Look below for the line that contains "The image size" and the line that contains "Screen dimensions: 1051x512", then restate both of them and every line in between, exactly. No picture goes in the copy.

=-=-=-=-=

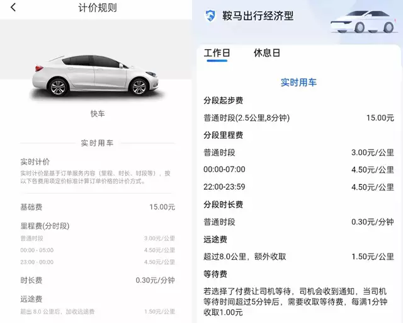Tap the back arrow icon
The width and height of the screenshot is (403, 323).
[13, 7]
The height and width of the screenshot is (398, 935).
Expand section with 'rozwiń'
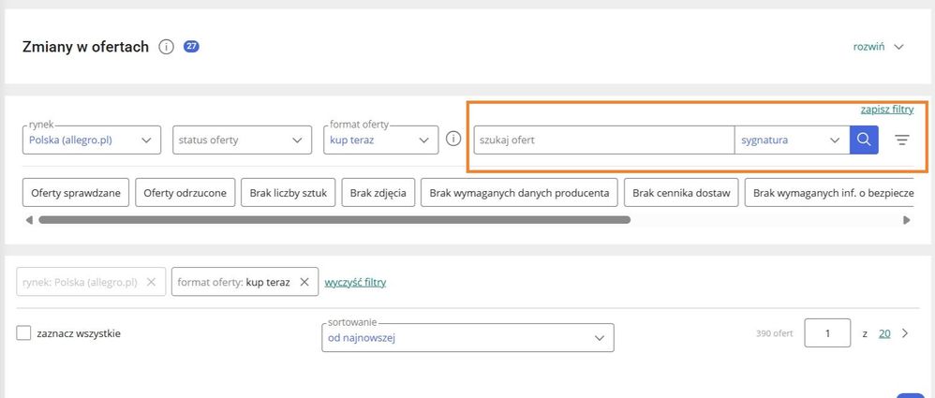[878, 47]
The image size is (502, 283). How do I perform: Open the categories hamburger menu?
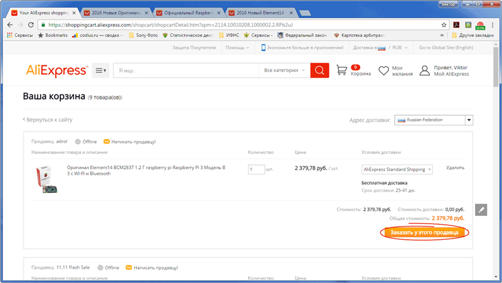click(x=100, y=71)
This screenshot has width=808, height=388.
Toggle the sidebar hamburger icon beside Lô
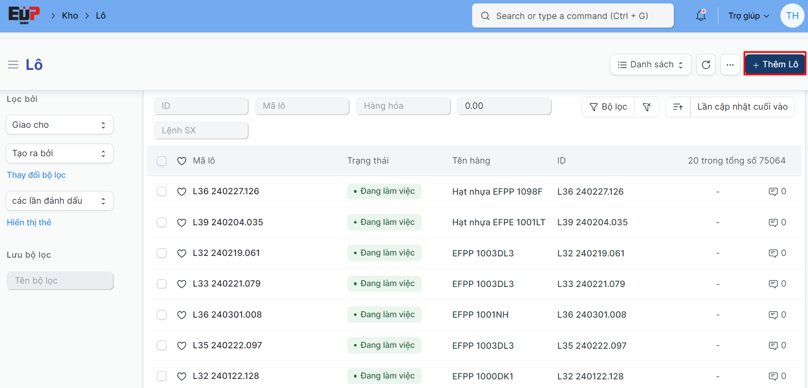click(x=13, y=65)
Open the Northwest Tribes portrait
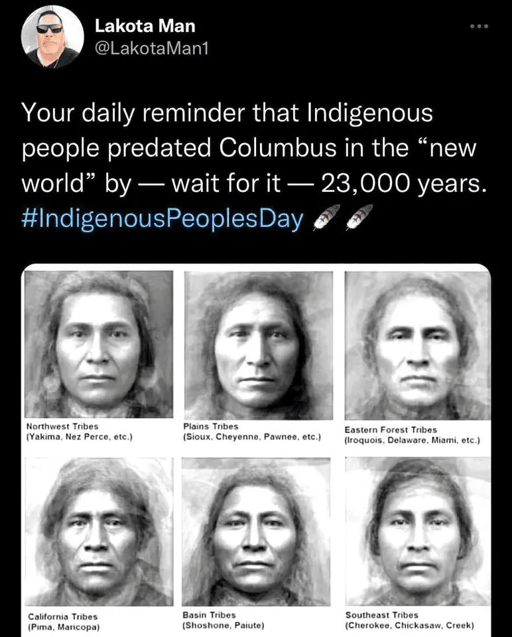Screen dimensions: 512x637 (99, 344)
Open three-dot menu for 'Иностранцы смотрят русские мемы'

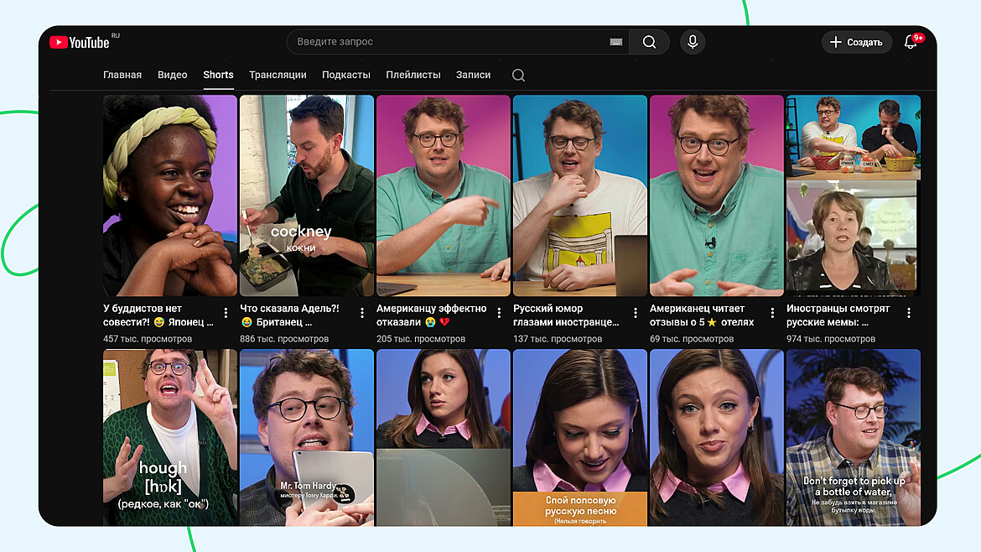pos(909,312)
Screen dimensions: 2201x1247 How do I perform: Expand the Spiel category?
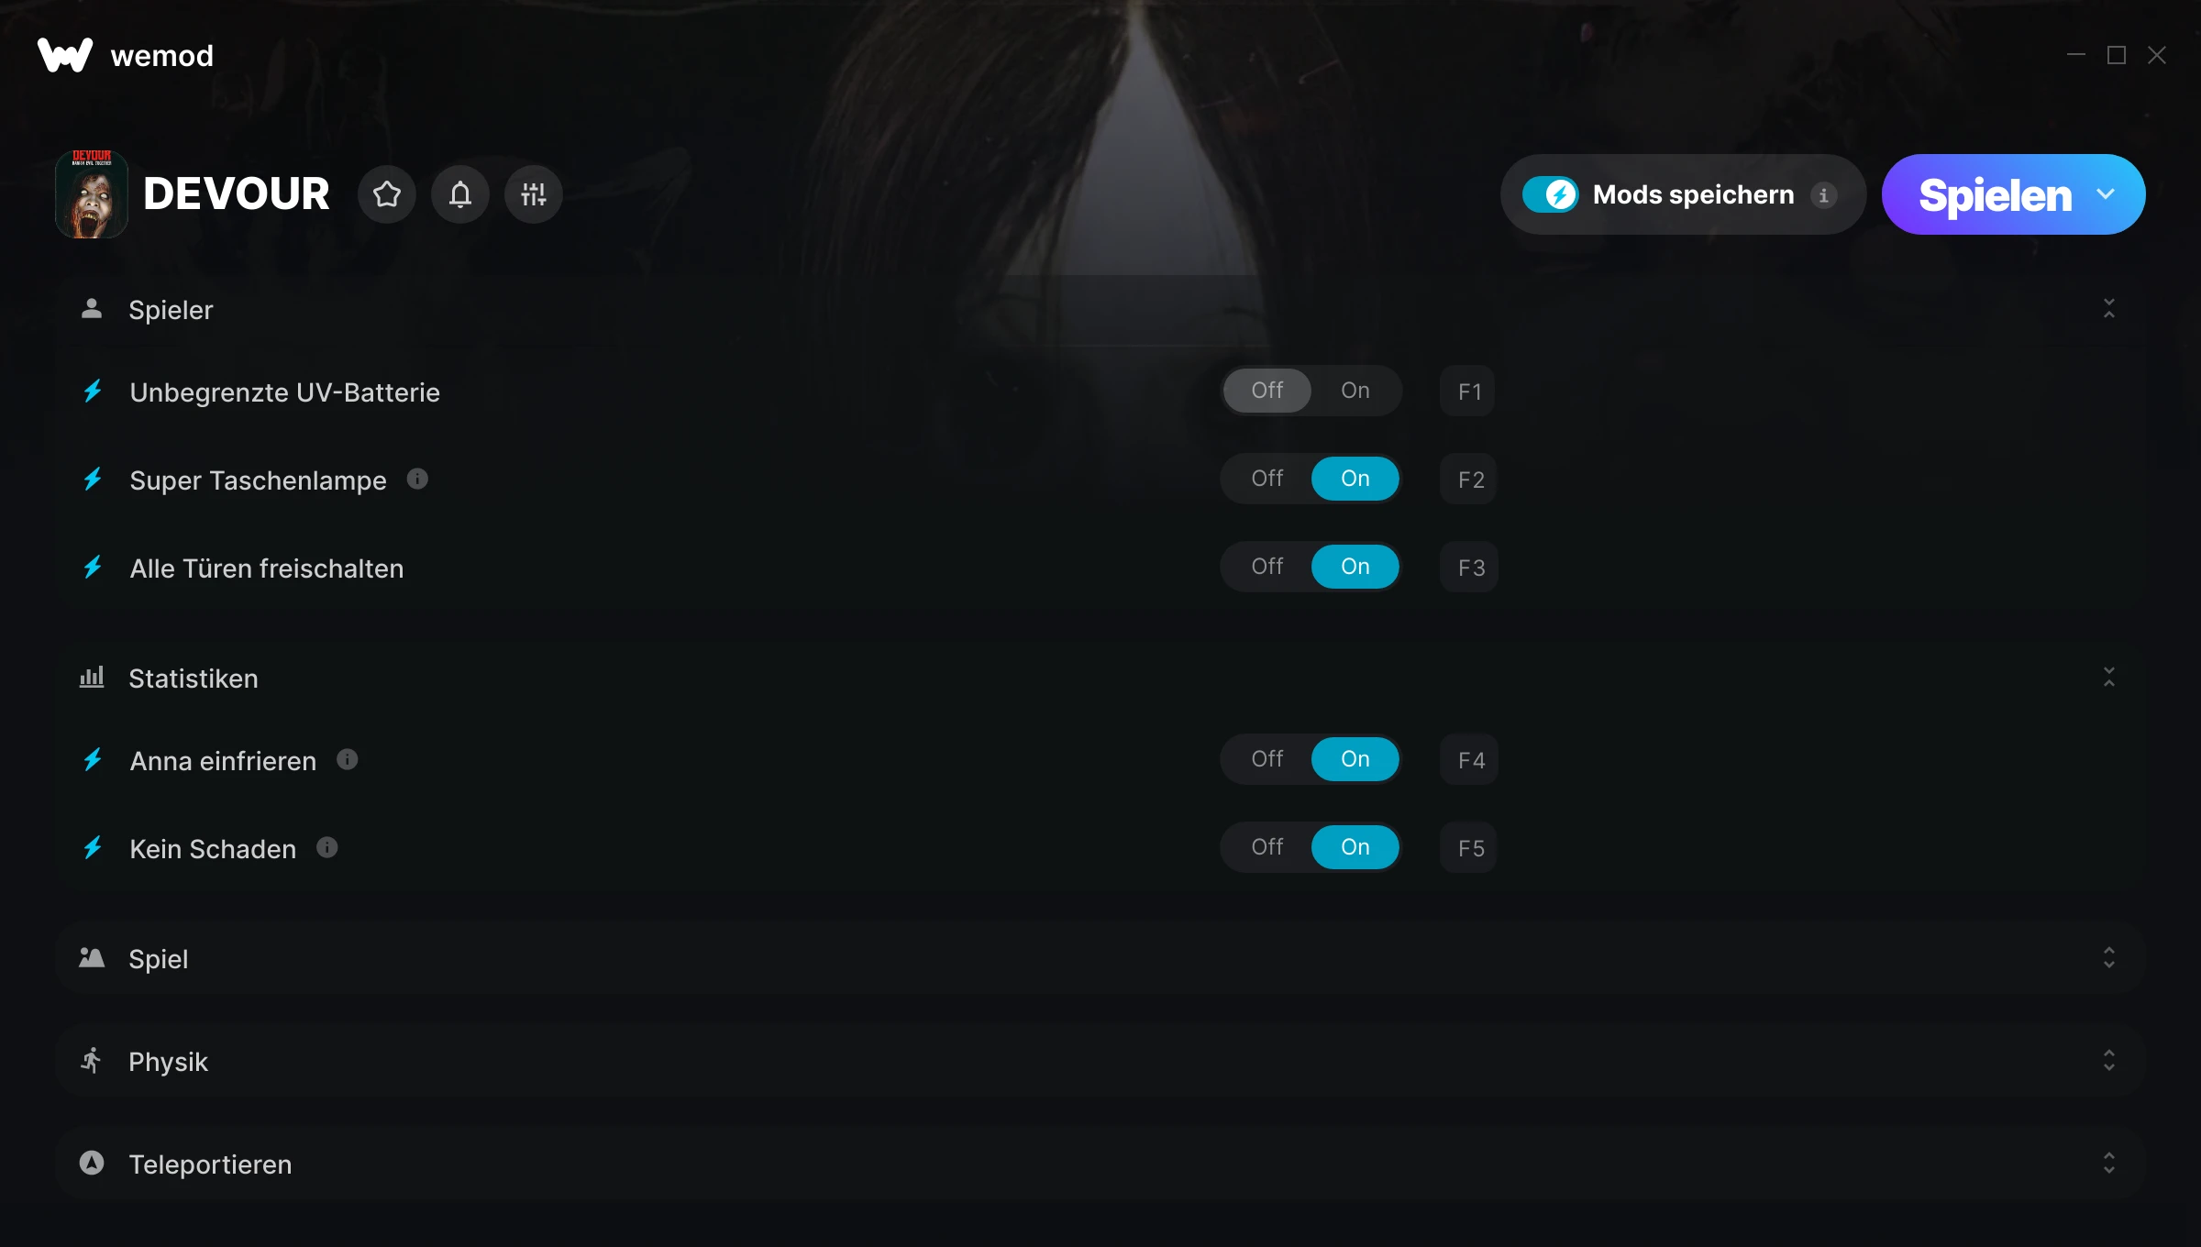tap(1101, 958)
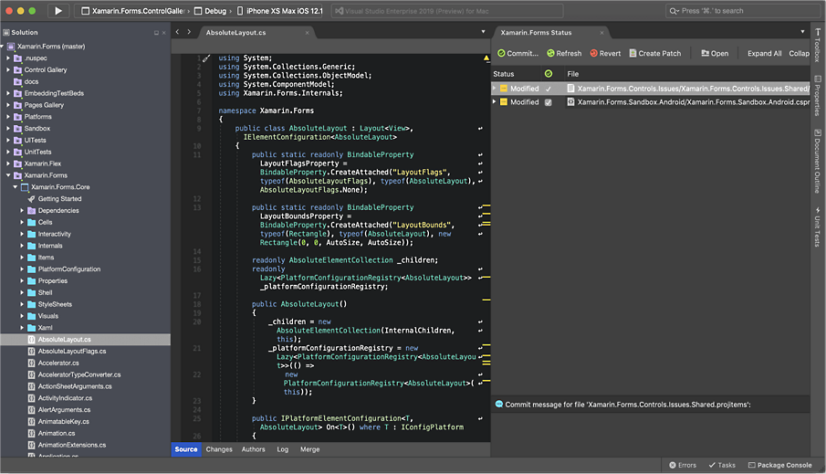The width and height of the screenshot is (826, 474).
Task: Toggle the select-all commit column header
Action: 548,74
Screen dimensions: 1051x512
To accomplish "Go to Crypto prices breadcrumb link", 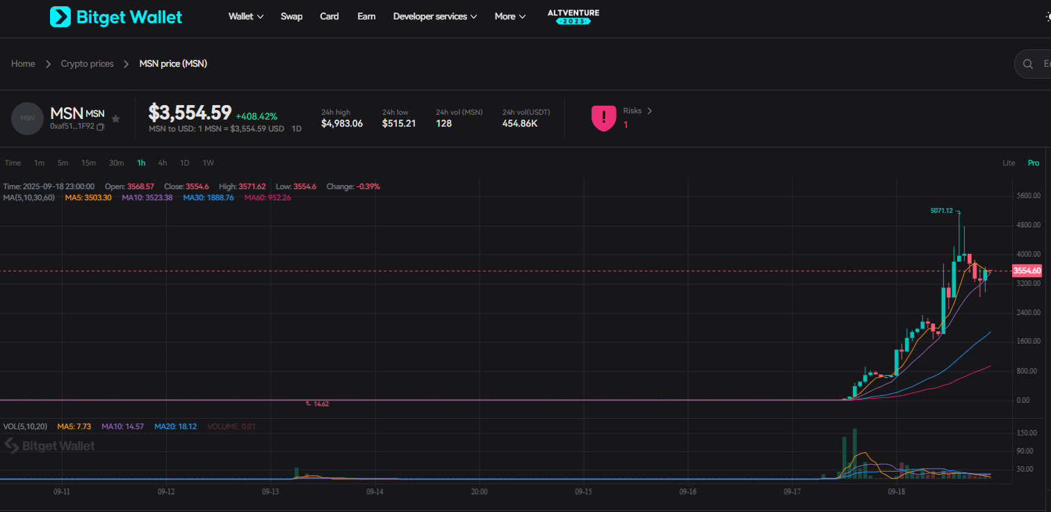I will (87, 64).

=-=-=-=-=

* **Reply**:
The image size is (502, 283). How do I perform: Open the categories hamburger menu?
click(x=100, y=71)
This screenshot has width=808, height=388.
Toggle the sidebar hamburger icon beside Lô
click(x=13, y=65)
Open the Northwest Tribes portrait
Screen dimensions: 512x637 (99, 344)
Open three-dot menu for 'Иностранцы смотрят русские мемы'

pos(909,312)
Screen dimensions: 2201x1247 How do I perform: Expand the Spiel category?
tap(1101, 958)
The width and height of the screenshot is (826, 474).
Task: Toggle the select-all commit column header
Action: 548,74
Screen dimensions: 1051x512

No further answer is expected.